Notes from the underground
This is a part of my notes from one of a few shows by The Ponys that I went to while researching an article I was writing about them that eventually got published in Love, Chicago. I didn't end up using this, but it was a fun drunken evening and so I faithfully submit it.
K
Subterranean has all the charm of a frat house that has been converted into a two-story darkroom. A place where outlaw pornographers develop still images of snuff films and huff gasoline fumes. Where it isn't dark, it glows with a queer red light. Rough, plywood edges feel like they jut out from just about everywhere. And the couches upstairs have probably come from the estate sale of some long-dead Hispanic pimp that lived in the neighborhood before the housing boom bathed it in fair-trade coffee and upscale boutiques.
But when the tickets are free, you don't ask questions about the atmosphere. Especially when the destination promises loud music on a Saturday night -- the kind of thing you bite your lip and pray for during Wednesday morning meetings when the office is too cold, and you're ready to fill the coffee maker with urine and smear your letter of resignation onto the worn carpeting in yellow mustard. Yes, The Ponys are a welcome diversion from this sort of feeling. Loud and frayed at the edges, their sound is developing into a very tight and cohesive force.

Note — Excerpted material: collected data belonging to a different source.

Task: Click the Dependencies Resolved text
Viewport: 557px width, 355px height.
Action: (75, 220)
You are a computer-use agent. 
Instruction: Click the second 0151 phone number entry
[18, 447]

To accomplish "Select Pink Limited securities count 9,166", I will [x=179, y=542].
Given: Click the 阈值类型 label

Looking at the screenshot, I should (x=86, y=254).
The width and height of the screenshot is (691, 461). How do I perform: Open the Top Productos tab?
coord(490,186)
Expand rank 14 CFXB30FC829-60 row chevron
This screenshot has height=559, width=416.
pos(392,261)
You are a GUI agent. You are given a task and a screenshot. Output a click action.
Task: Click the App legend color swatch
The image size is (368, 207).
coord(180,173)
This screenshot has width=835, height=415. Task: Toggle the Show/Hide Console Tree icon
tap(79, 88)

Like a jet-propelled phallus, rocketing off across the night sky and leaving everyone who stands watching it secretly wishing they could climb aboard - these people are about to go for a ride. What's strange is that I've met the band, and they are all very nice - almost shy in some respects. They can still walk through the din of bad light and drunken revelry of the Subterranean unrecognized, though this probably wont last for long. When their blades are sharp enough, they will need to cut down the tall trees, like other seminal bands that have come before them, letting new light in to the virgin forest. For now, we can only congregate in whatever backwater red-light hole they show up at and hope that if we keep arriving, we might be there when the big trees fall, and that light comes shining in.